What you are asked to do: Could you rewrite the entries below, from the line containing "213x178 pixels. At" through the end of the entries, replacing "wallpaper" with "background" and changing nothing else? Leave the pictures out of your answer.

Given data:
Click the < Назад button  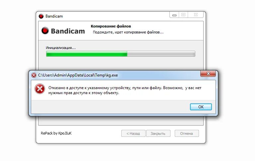(133, 134)
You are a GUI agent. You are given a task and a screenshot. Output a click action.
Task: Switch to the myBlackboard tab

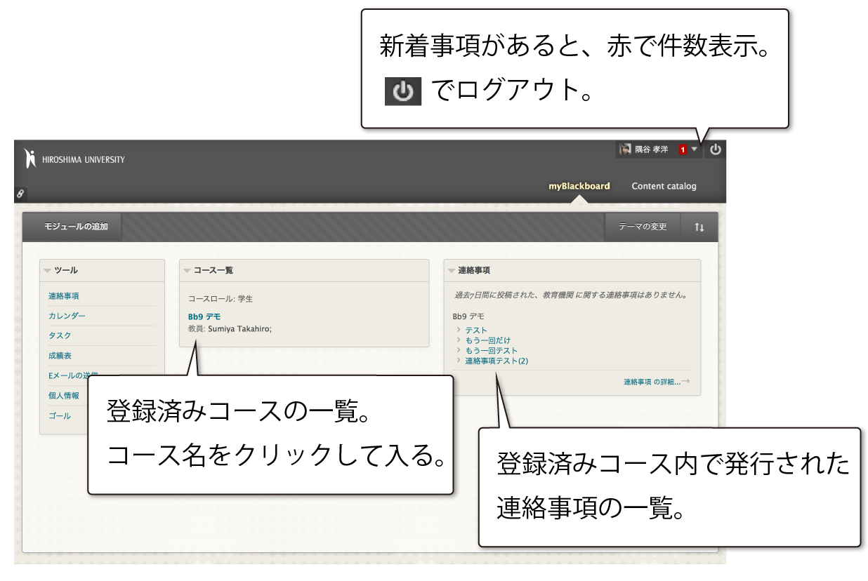[579, 187]
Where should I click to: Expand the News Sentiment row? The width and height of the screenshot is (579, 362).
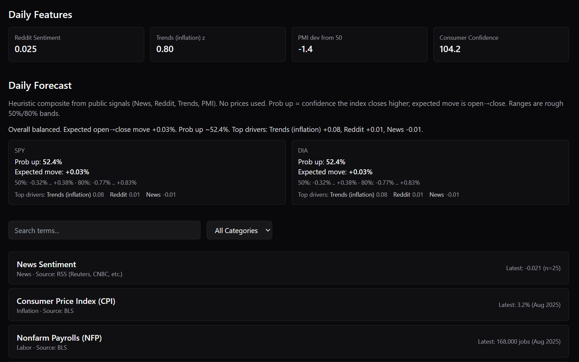pos(288,268)
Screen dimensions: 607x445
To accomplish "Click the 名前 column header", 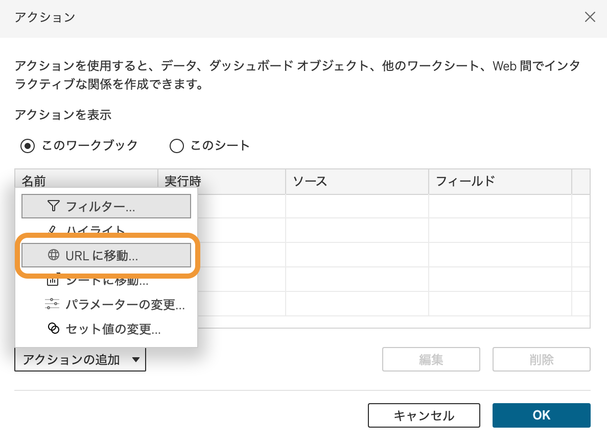I will (x=35, y=181).
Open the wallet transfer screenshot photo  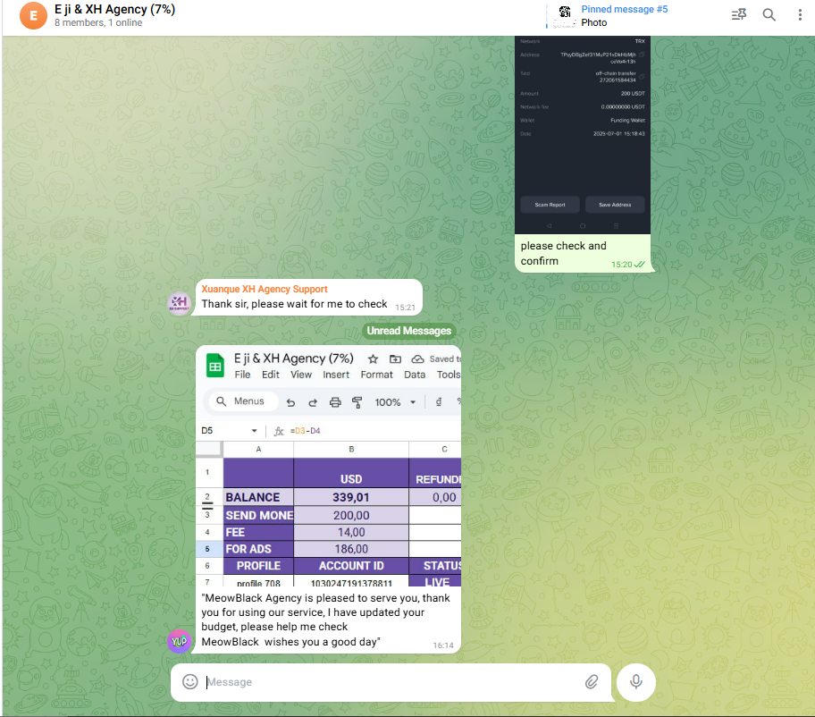pyautogui.click(x=583, y=134)
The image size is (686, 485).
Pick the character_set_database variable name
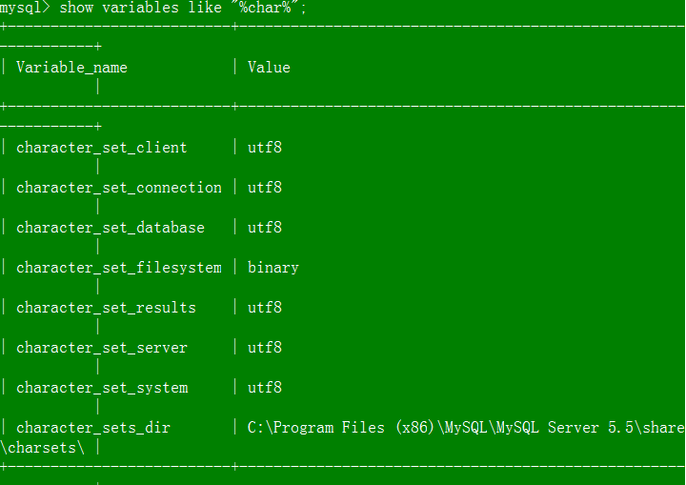pyautogui.click(x=111, y=228)
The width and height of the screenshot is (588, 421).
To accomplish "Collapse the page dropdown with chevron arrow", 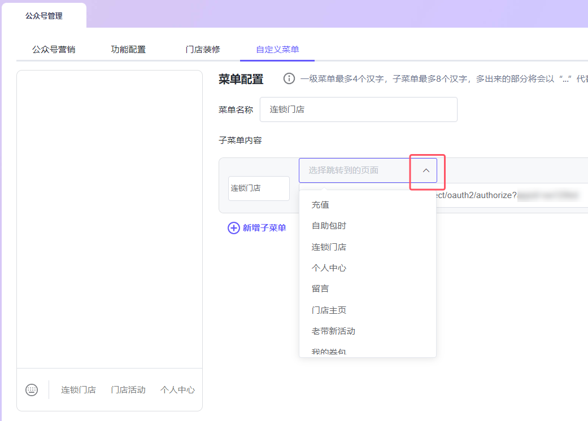I will 426,170.
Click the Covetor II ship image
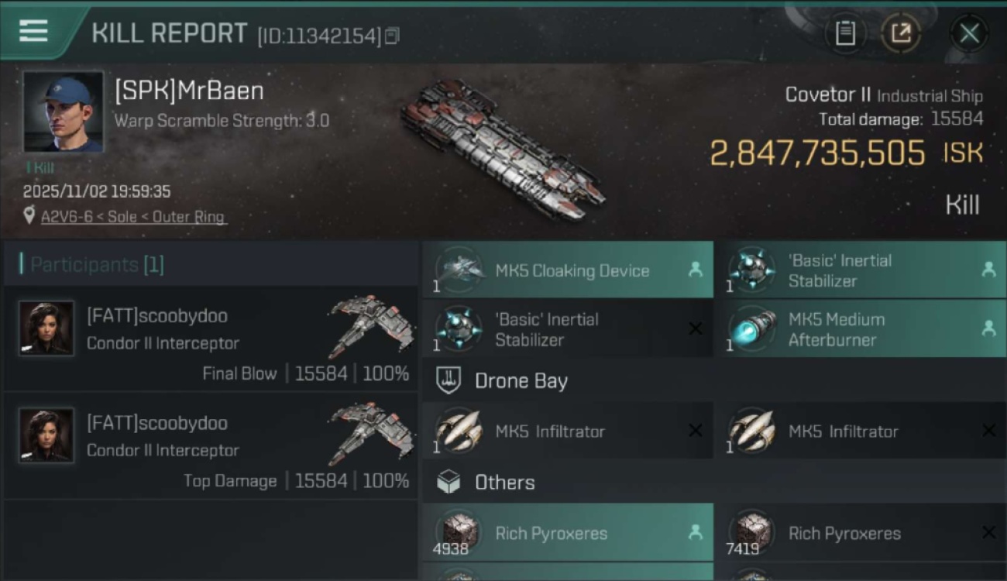 click(x=502, y=146)
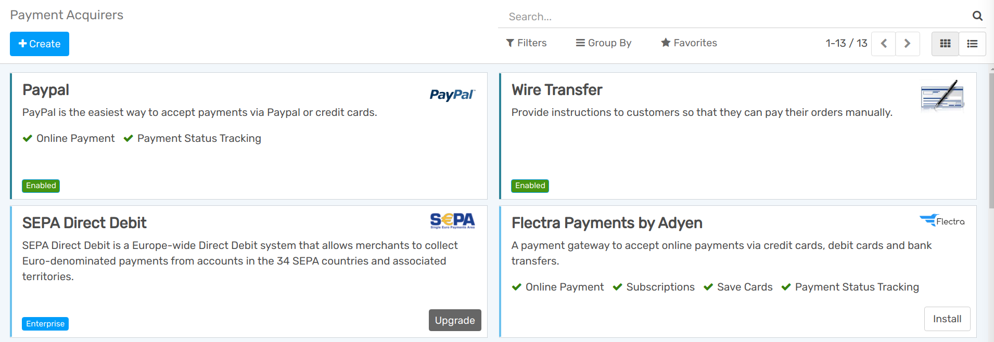Click the SEPA logo image
994x342 pixels.
tap(452, 220)
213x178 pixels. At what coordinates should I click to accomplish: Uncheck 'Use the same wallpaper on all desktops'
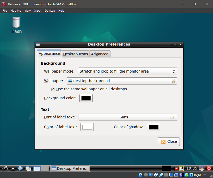(53, 89)
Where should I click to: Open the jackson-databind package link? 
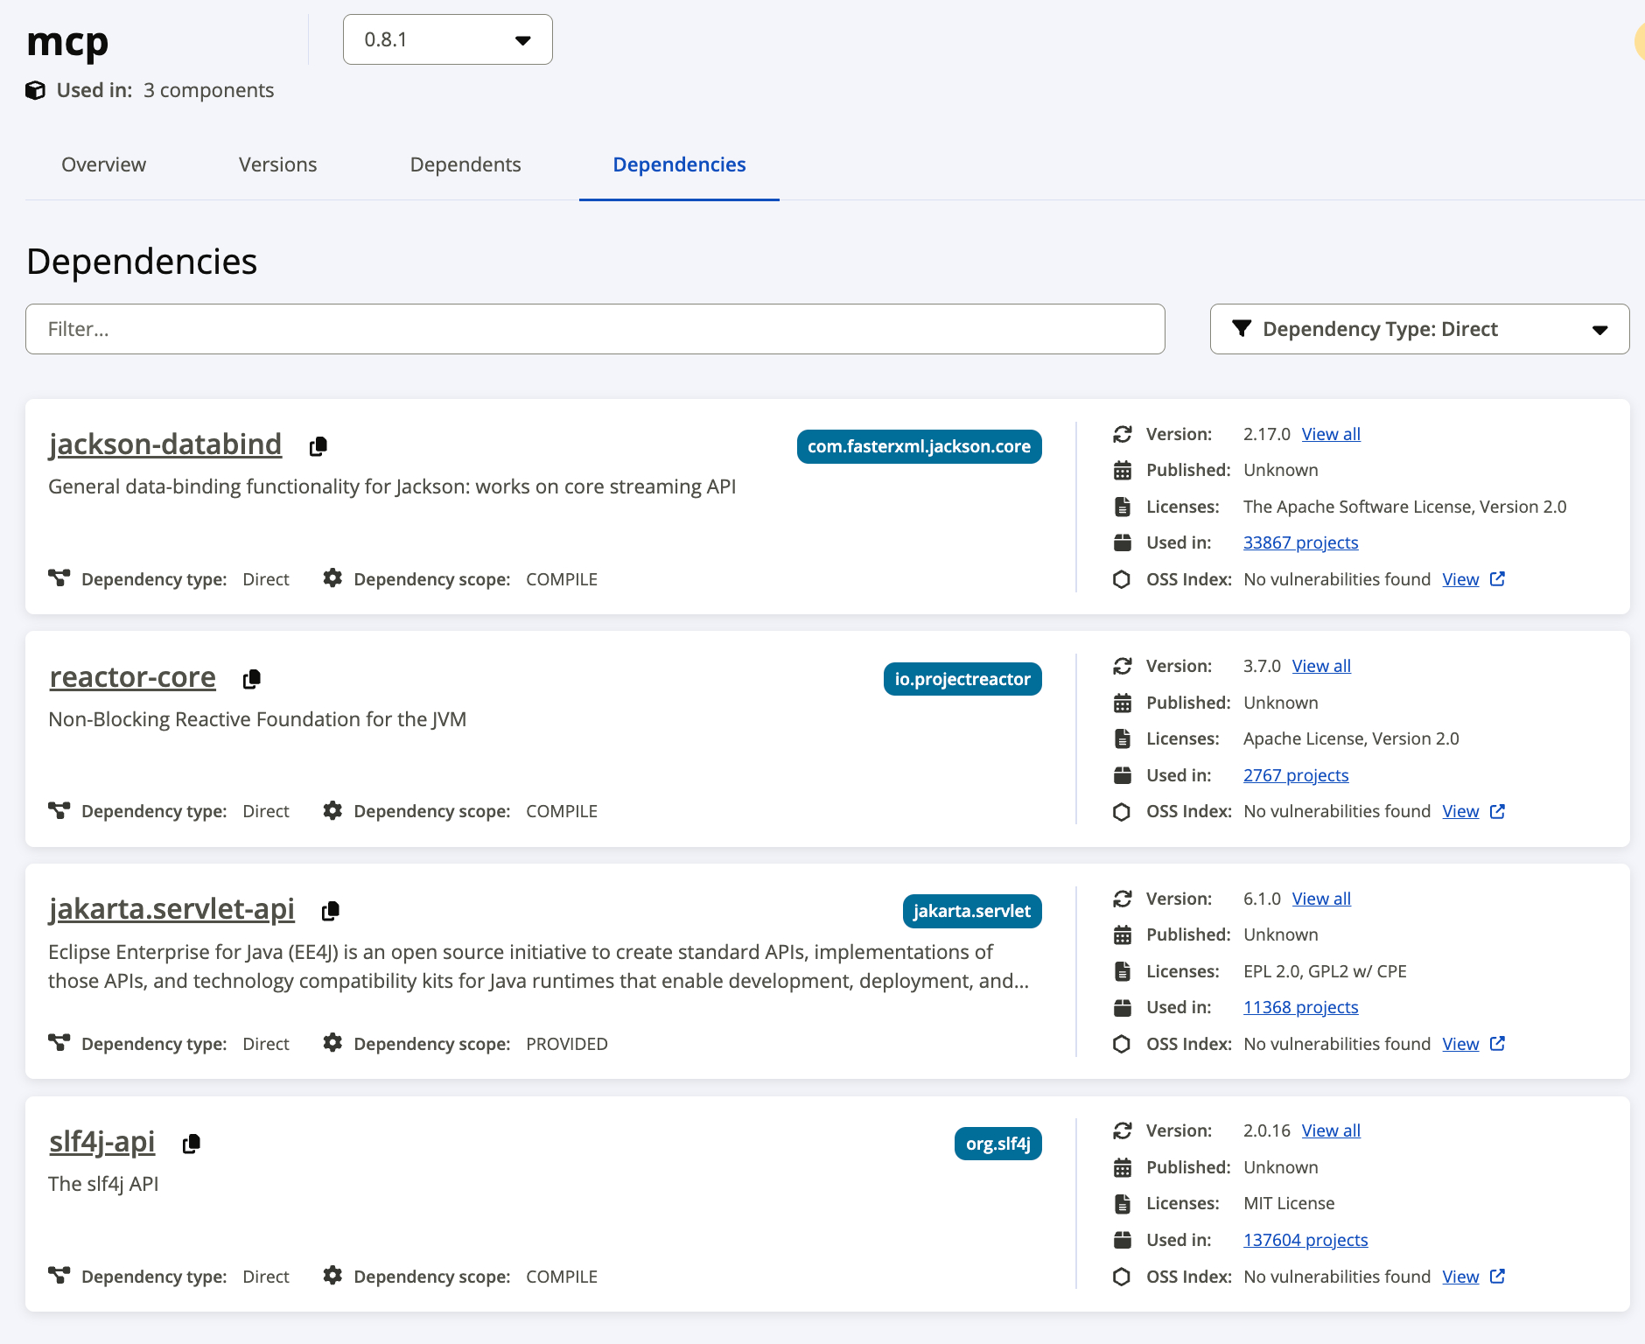[165, 445]
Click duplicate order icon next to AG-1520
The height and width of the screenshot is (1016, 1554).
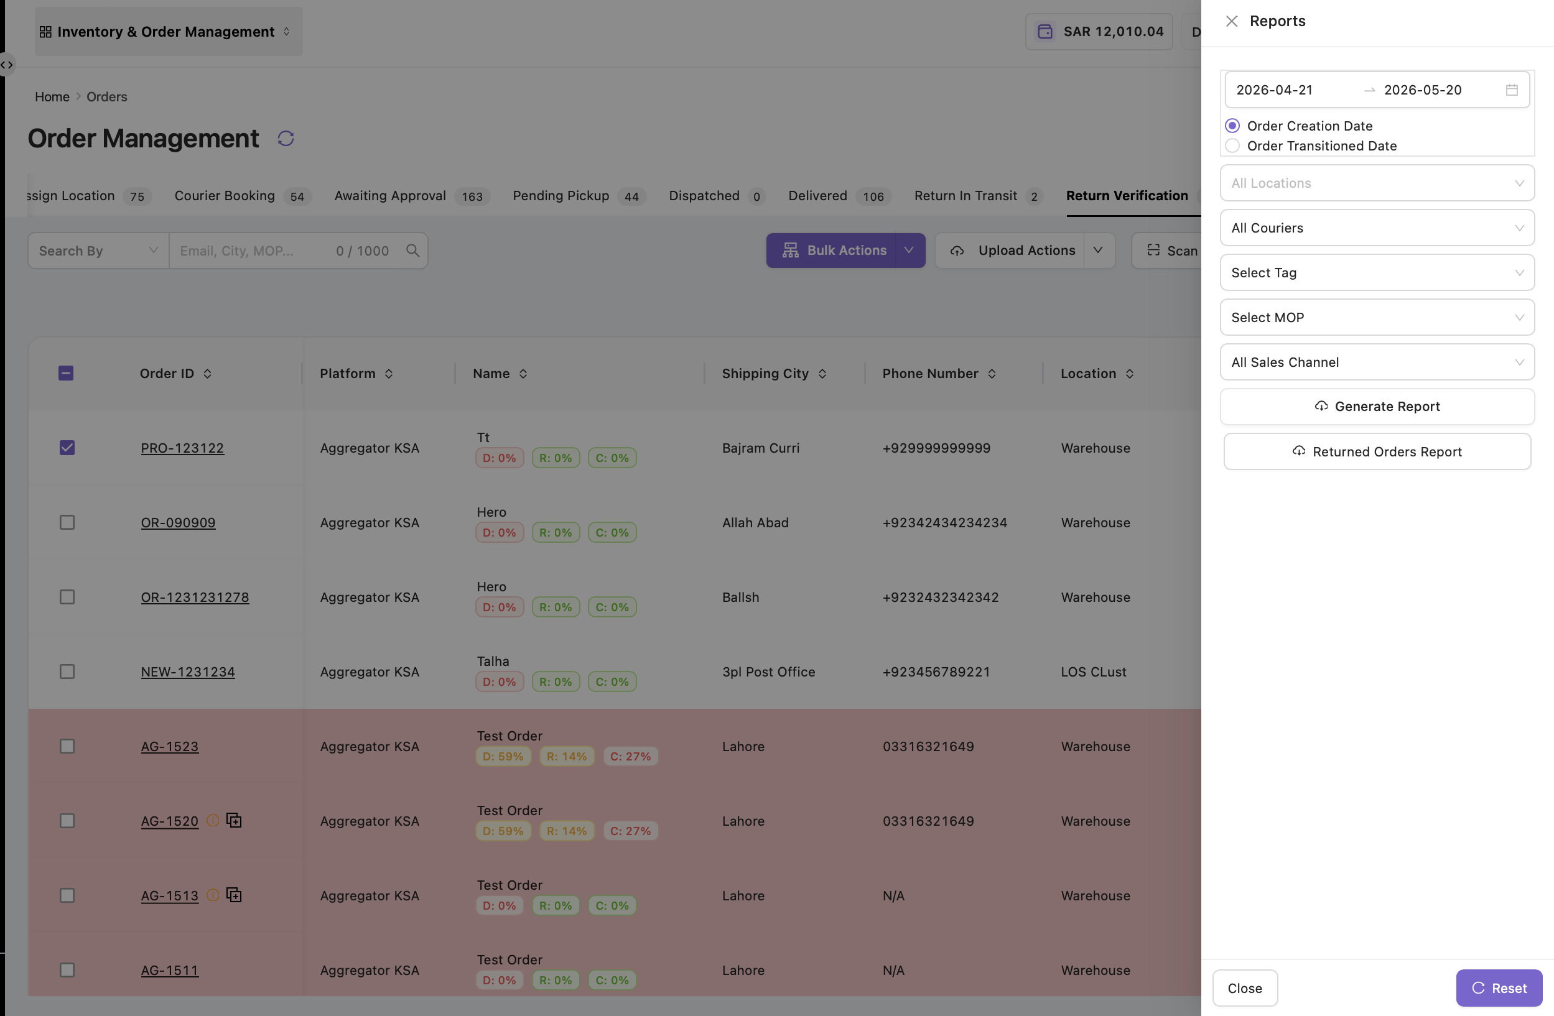(x=234, y=820)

Solution below:
213x178 pixels. At what coordinates should I click to accomplish: Uncheck 'Use the same background on all desktops'
(53, 89)
Where should I click to: Open the jackson-databind package link? 
[165, 445]
Click duplicate order icon next to AG-1520
The height and width of the screenshot is (1016, 1554).
(x=234, y=820)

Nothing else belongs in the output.